____ Data provided

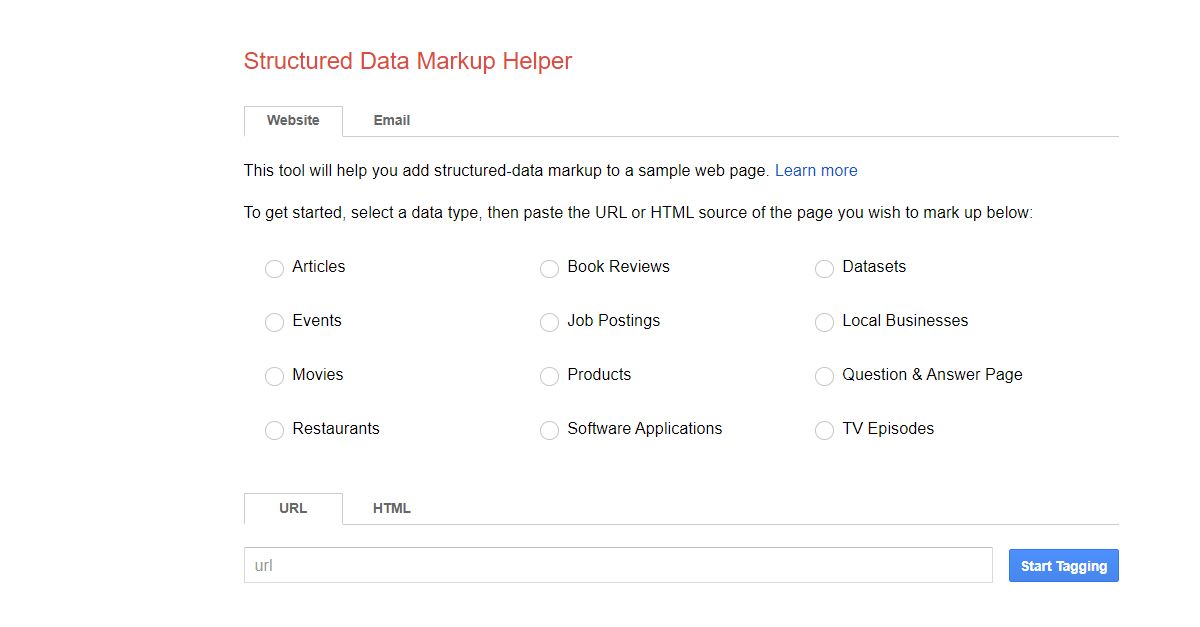This screenshot has height=627, width=1200.
Task: Select the Datasets radio button
Action: (x=824, y=268)
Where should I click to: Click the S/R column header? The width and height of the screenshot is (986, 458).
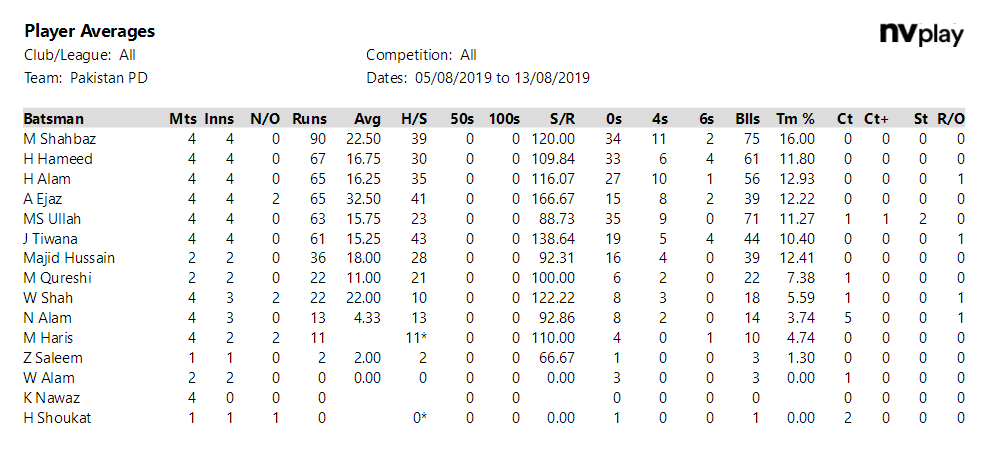tap(561, 119)
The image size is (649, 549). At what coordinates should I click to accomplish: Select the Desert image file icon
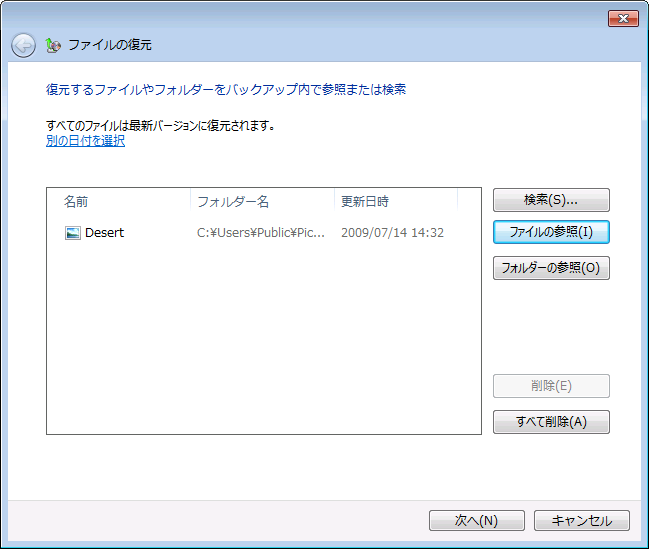tap(72, 233)
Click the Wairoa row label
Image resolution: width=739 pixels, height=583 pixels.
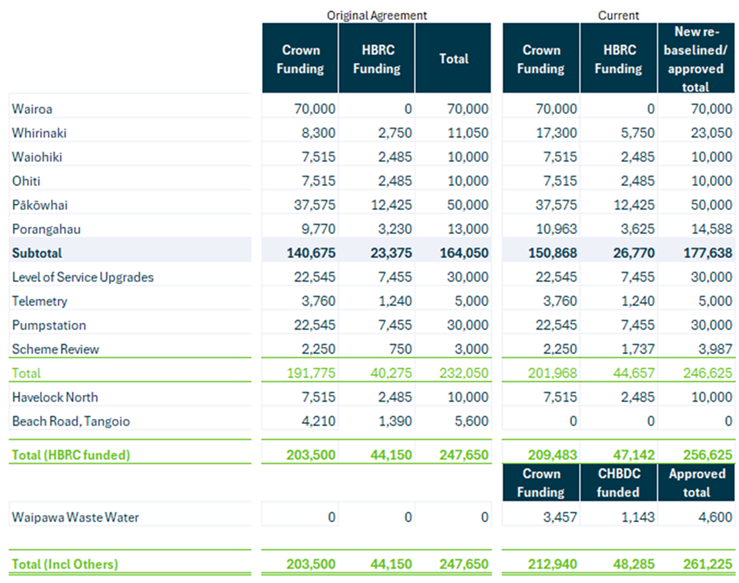point(34,108)
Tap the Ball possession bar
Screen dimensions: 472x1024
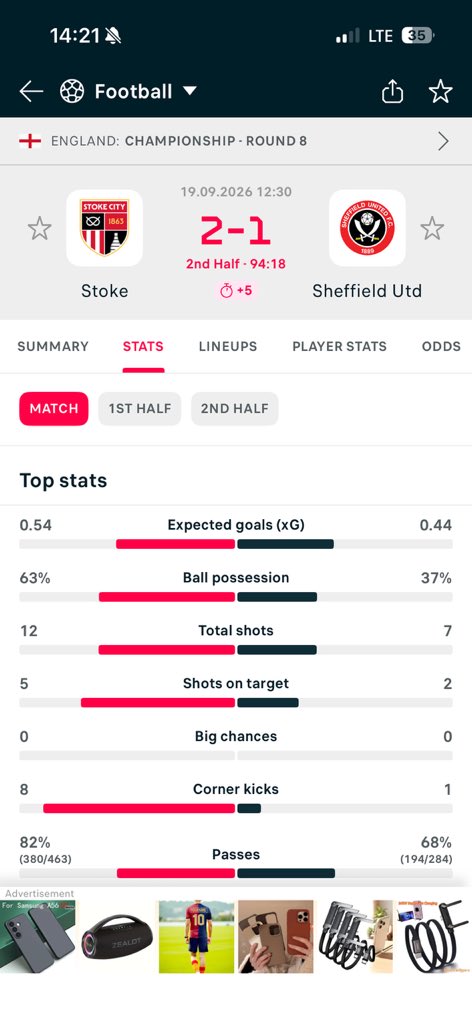click(236, 597)
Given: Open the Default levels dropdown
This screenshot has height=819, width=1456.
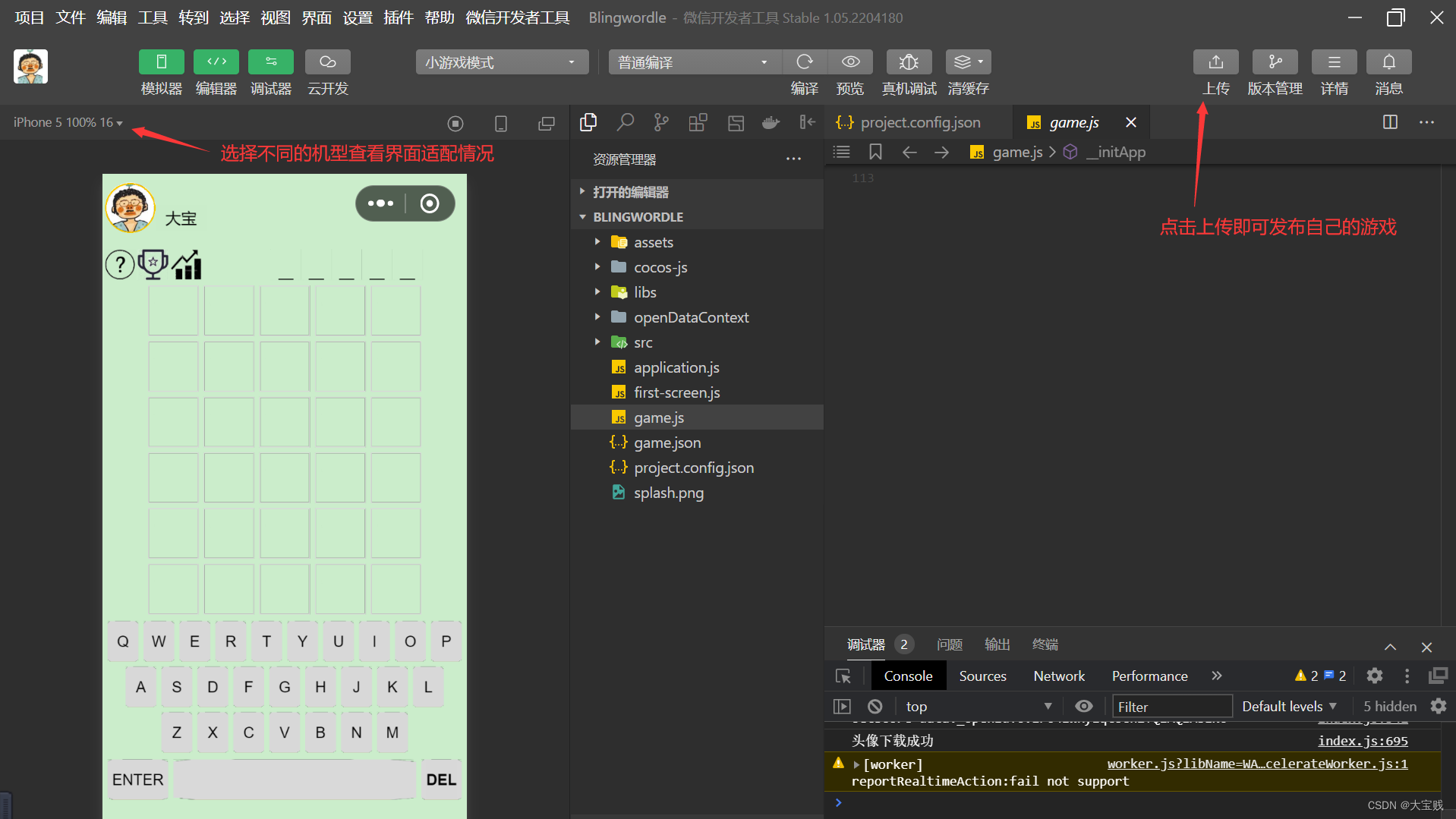Looking at the screenshot, I should pyautogui.click(x=1288, y=706).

________

• Problem details:
Please quote every one of the rows above word for word, leaving out the pictures.

• Task response:
This screenshot has height=627, width=1200.
Task: Select the Datasets radio button
Action: (x=824, y=268)
Where should I click to: Click the S/R column header? The width and height of the screenshot is (986, 458).
tap(561, 119)
The image size is (649, 549). At what coordinates should I click to accomplish: Select the Desert image file icon
tap(72, 233)
Click the Wairoa row label
Image resolution: width=739 pixels, height=583 pixels.
point(34,108)
Tap the Ball possession bar
Screen dimensions: 472x1024
click(236, 597)
Given: Open the Default levels dropdown
This screenshot has height=819, width=1456.
Looking at the screenshot, I should pyautogui.click(x=1288, y=706).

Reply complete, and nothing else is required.